**SELECTED EXTRACT**

§ §

A major thrust of this effort is the development and testing on improved algorithms for measuring and mapping the major constituents in optically-complex waters when viewed through a complex atmosphere. We have defined the end-to-end model for this effort and where possible acquired components from various other modelers.

This report and subsequent ones will include discussions of the common and unique HSI requirements relative to our task, applications and markets, and technology gaps as each are identified.

Work in Phase I consists of two main thrusts: 1) modeling of the radiometric non-linear mixing that occurs in remotely-sensed water; and 2) identifying applications and associated technology gaps.

We have identified two possible AVIRIS collections (one of the West Coast and one of Mon Lake) for initial algorithm testing. We have also requested an AVIRIS collection over our primary site on Lake Ontario. In addition, starting in April, RIT will be flying a series of collections with its Modular Imaging Spectrometer Instrument (MISI) over Lake Ontario and these data will be available for analysis on this effort.

RIT has implemented a baseline atmospheric correction model that uses the 760 nm oxygen absorption feature to determine pressure depth, ht 940 nm H₂0 feature to determine water vapor concentration, and a broad band visible fit to estimate aerosols. All these tools use a non-linear least squares fit (similar to that of Green et al. 1993) of MODTRAN-modeled data to observed data. Our initial approach will be to use a correction over land for presssure depth and water vapor and over water for aerosols. Assuming a spatial homogenous atmosphere over the near-shore region, the atmospheric correction derived in this fashion will be compared to the baseline SEAWiFs approach.

A radiative transer model that links the MODTRAN atmospheric transport code, an RIT-developed air-water interface model and a hydrolite subsurface radiative transfer model is under development. The MODTRAN 4 code is presently running at RIT as is the hydrolite model in a form modified to ingest data generated by the air-water interface model. Ongoing work is focused on completion of the air-water interface model. We have also received the Canadian National Water Resource Institute data, including the optical properties of Lake Ontario waters which will constitue the baseline dats set for initiation of all of the modeling.

§ §

**EXTRACTED INFORMATION**
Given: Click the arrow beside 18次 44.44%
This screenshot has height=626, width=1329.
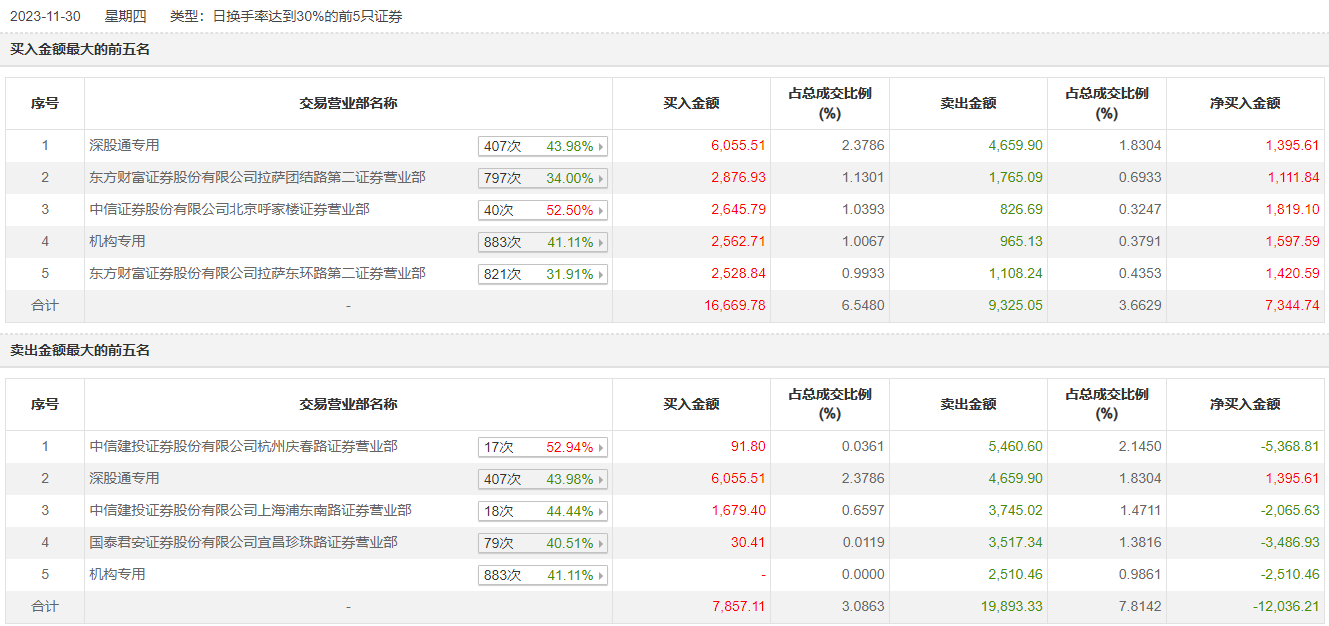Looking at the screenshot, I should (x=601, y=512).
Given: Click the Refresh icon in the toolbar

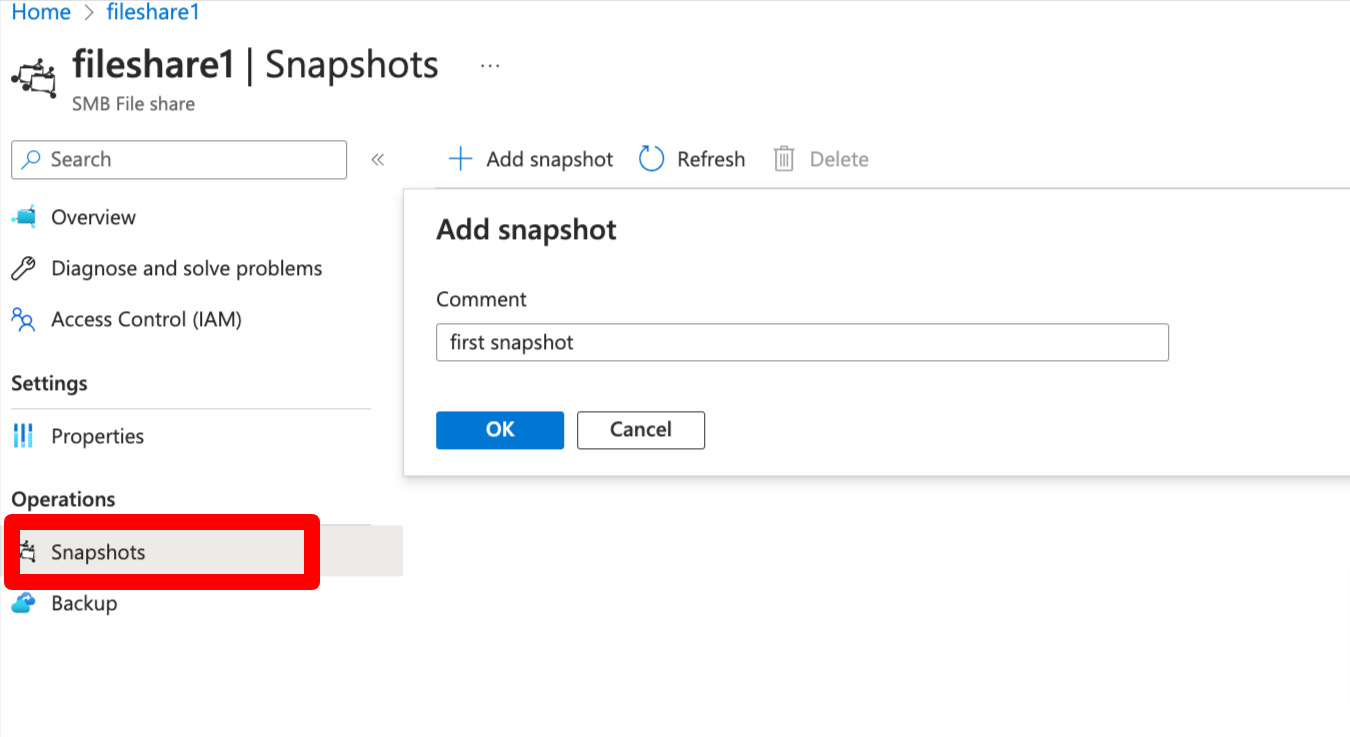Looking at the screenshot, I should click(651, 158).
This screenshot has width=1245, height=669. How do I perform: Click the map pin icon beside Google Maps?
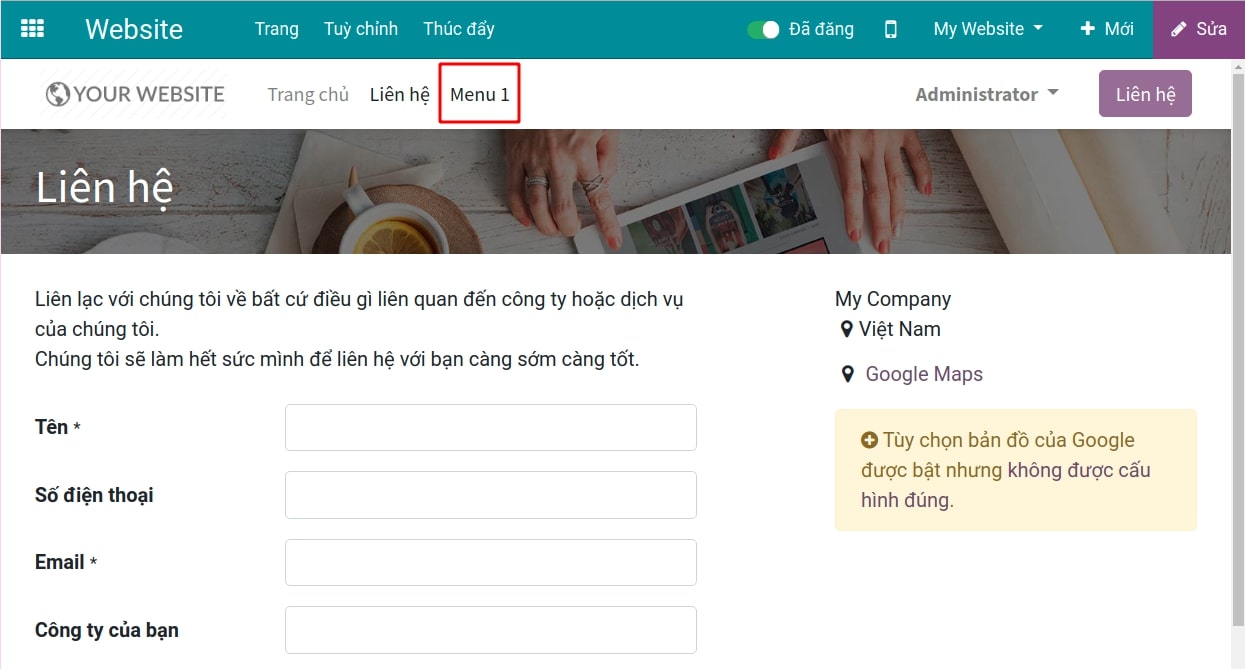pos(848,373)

§ §

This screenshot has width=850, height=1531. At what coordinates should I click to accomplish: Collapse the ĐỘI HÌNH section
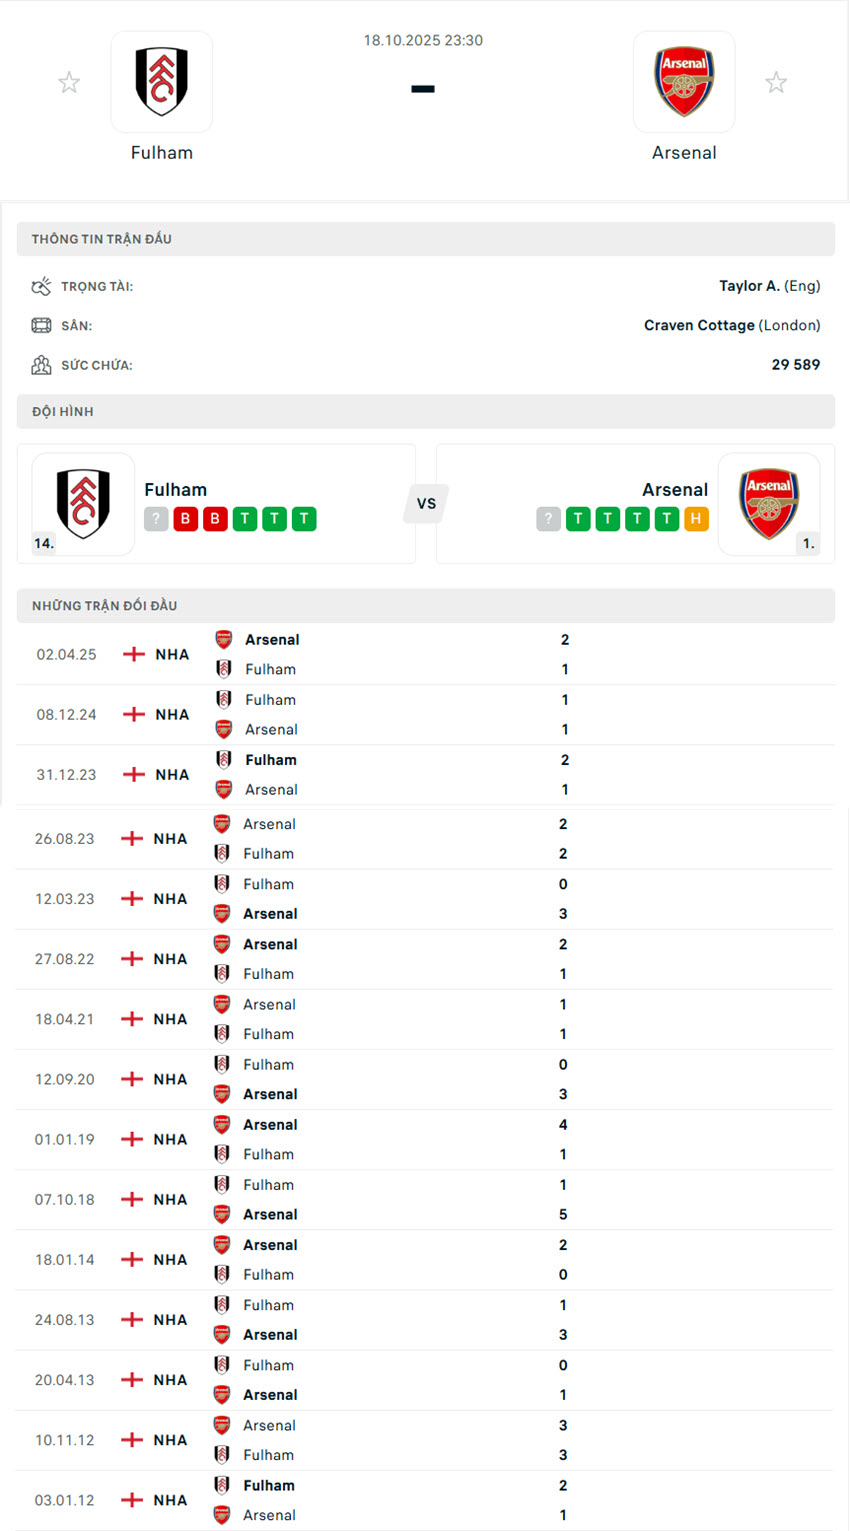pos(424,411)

§ §

**DIRECTION**
Continue the progress report on hyperspectral remote sensing of optically complex waters, starting right after its last sentence.

**RESPONSE**
One of the significant challenges in using HSI for water quality monitoring is that most of the parameters measured on site today are not directly observable from hyperspectral imagery. However, there is reasonable hope that many of these parameters will produce secondary effects that can be observed (e.g., increased phosphates cause increased growth of algae, which can be observed). The identified HSI observables that apply to water quality monitoring are (1) water color; (2) dissolved organic carbon; (3) suspended particulate matter; (4) macrophytes (such as algae); and (5) temperature.

Table 1 shows the parameters that our regional user group indicated are currently monitored. The potential HSI observables are shown to the right.

Table 2 lists the applications identified to date along with the technology gaps that currently hinder the satisfaction of those applications.

For purposes of obtaining feedback on water quality monitoring issues, we have contacted a number of organizations. Our contacts fall logically into two groups--(1) regional and (2) the wider national/international community. The most active regional participants, which attended a meeting at RIT on Dec. 10, are listed in Table 3.

The following relevant information was gleaned from our meeting with users on Dec. 10:

1. The New York State DEC has a data collection program, but historical data is not well organized. A geographical information systems (GIS) approach was suggested to organizing data, particularly new data as it is acquired.

2. The Monroe County Health Dept. also has data, perhaps with better organization than the DECís.

3. Lots of data are available for smaller water bodies. The Great Lakes Monitoring Program presently monitors nine stations down the center of Lake Ontario. Current sampling is done in April/May and August. More frequent sampling (both temporally and spatially) is desired. There is a lag time of two years from when the data is collected to when it is used.

4. Spatial sampling of around one meter resolution is needed near the shore while the resolution can be much coarser for monitoring farther out in the Great Lakes.

5. HSI could probably best be used to extrapolate sparse in situ sampling over larger areas.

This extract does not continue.